Una nuova cooperazione internazionale

Monica Baldi

Aiutare gli immigrati nei loro paesi di provenienza non è per me un semplice slogan elettorale. Si sente spesso utilizzare questa frase, soprattutto da molte personalità del mondo della politica e della cultura durante interviste e talk show televisivi. Si dibatte molto sulle paure dei cittadini, ma così si affronta soltanto superficialmente la questione. Improvvisazione? Ricerca di consenso? Scarsa conoscenza dell’argomento? Sicuramente c’è un po’ di tutto questo.

Ecco perché è arrivato il momento di agire e di mettere in atto azione concrete e mirate. Si parte da un punto fermo, che per me è un assioma. Per cercare di “governare” il fenomeno dell’immigrazione è necessario sviluppare condizioni economiche reali di crescita nei paesi di provenienza. Occasioni reali per rilanciare la cooperazione internazionale, che sappiano creare un ponte tra paesi in via di sviluppo, Unione Europea e Stati Membri. Uno sbocco vitale per le nostre aziende tartassate dalla crisi, un’occasione di crescita economica per i paesi interessati dal fenomeno migratorio, ma anche nuove opportunità di lavoro e di qualificazione professionale per gli immigrati.

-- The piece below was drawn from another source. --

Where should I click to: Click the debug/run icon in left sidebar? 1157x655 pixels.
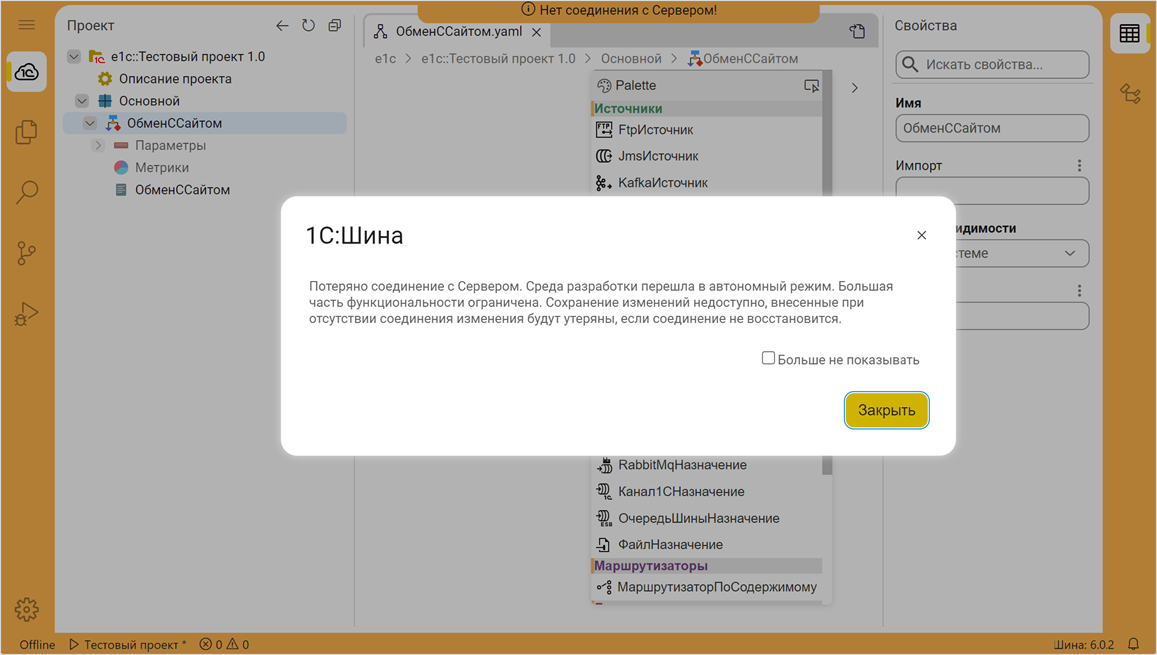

Il problema dell’immigrazione è sicuramente molto sentito in Italia, così come avviene anche in altri Stati Membri dell’Unione Europea. Senza dubbio la nostra posizione geografica, decisamente “vulnerabile”, non aiuta. Ma è anche vero che il Mediterraneo non è l’unica ed esclusiva rotta migratoria esistente.

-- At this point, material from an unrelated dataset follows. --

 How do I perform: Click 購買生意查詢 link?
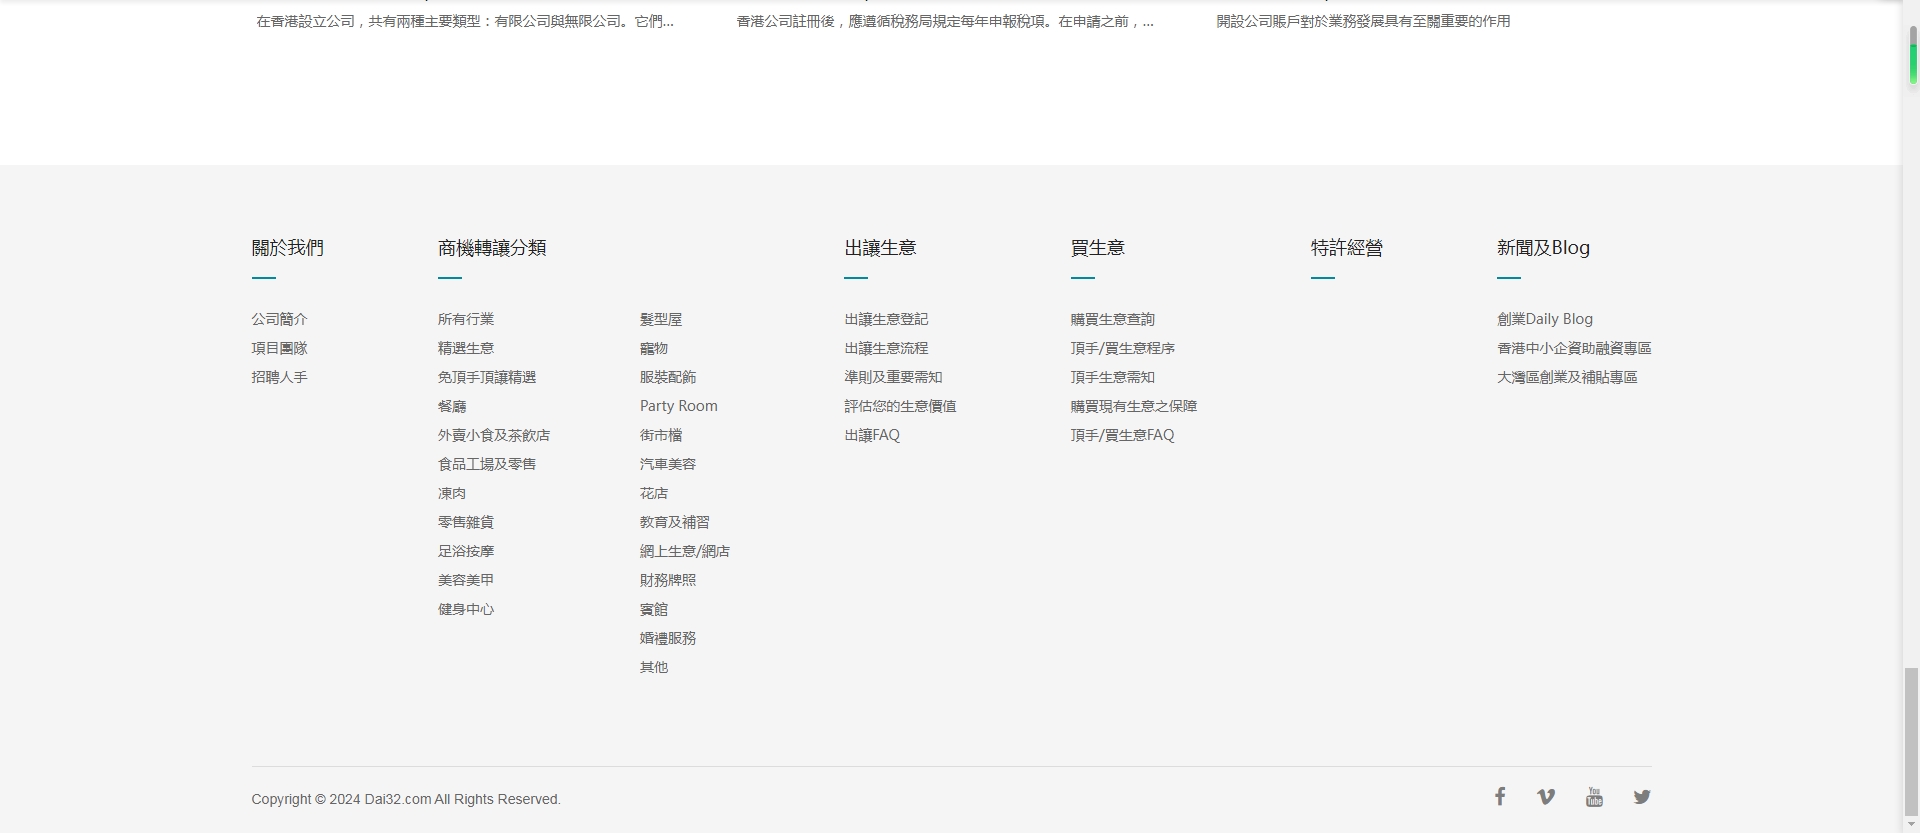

Mi occupo da sempre di cooperazione allo sviluppo sia per la mia competenza professionale e sia perché ritengo ciò una priorità. Aiutare gli immigrati nei territori di provenienza, come dice l’emerito Papa Joseph Ratzinger, “Prima ancora che il diritto a emigrare va riaffermato il diritto a non emigrare”. Per farlo è necessaria una coordinata e vigorosa attività di cooperazione allo sviluppo e creare, così, le condizioni per far rimanere le persone nei propri luoghi d’origine. Servono regolamenti e direttive europee ma anche le corrispettive leggi di attuazione in ogni singolo Stato membro. Realizzare infrastrutture in Africa non è utopistico come molti credono attualmente.

Basti pensare che in Italia l’unica vera legge sulla cooperazione risale al 1992, che è stata poi bloccata con tangentopoli, e, dal 2014, esiste un’agenzia che rappresenta il braccio tecnico-operativo del sistema italiano di cooperazione. È tempo di varare una nuova legge italiana che permetta di cooperare in sintonia con i finanziamenti comunitari sia per dare una mano concreta ai migranti e sia per favorire l’economia del nostro paese considerando anche il ruolo primario che possano giocare le nostre imprese edili nel costruire infrastrutture e complessi abitativi.

Durante la mia esperienza in politica ho avuto modo di affrontare la questione in territorio africano e molte altre volte durante le riunioni dell’Assemblea Africa Caraibi e Unione Europea. Racconto un aneddoto di alcuni anni fa, durante una mia visita in Mauritania ebbi un interessante scambio di idee sulla pianificazione urbanistica di Nouakchott con l’allora ministro del Planning. Rimase molto colpito da alcune soluzioni tecniche che gli proponevo, in base alle nostre normative urbanistiche e ai nostri regolamenti architettonici, tanto che diede subito la disponibilità a collaborare a progetti comuni e a realizzare nuove infrastrutture locali richiedendo il supporto tecnologico di aziende italiane. Questo fatto mi colpì molto e ritengo che oggi i tempi siano maturi per creare un ponte concreto tra l’Unione Europea e l’Unione Africana.

In questo percorso di rilancio della cooperazione internazionale anche gli immigrati potrebbero svolgere un ruolo fondamentale. Sono consapevole che debba essere riformato il regolamento di Dublino e che debba essere rivisto il sistema e il metodo di collocazione degli immigrati negli Stati membri. Ritengo anche che il meccanismo della corretta accoglienza debba giocare un ruolo chiave. Potrebbe essere importante creare dei veri e propri “CORSI DI APPRENDISTATO PER IMMIGRATI”, i quali, in questo modo, si potranno formare meglio nei loro settori lavorativi di competenza. Certamente nei settori professionali in cui erano già stati istruiti durante gli anni di studi compiuti nei loro luoghi d’origine, in modo da acquisire la conoscenza necessaria a sviluppare le attività nei paesi di provenienza. Potrebbero, in seguito, essere impiegati attivamente nella realizzazione di progetti di cooperazione internazionale nelle loro nazioni di origine.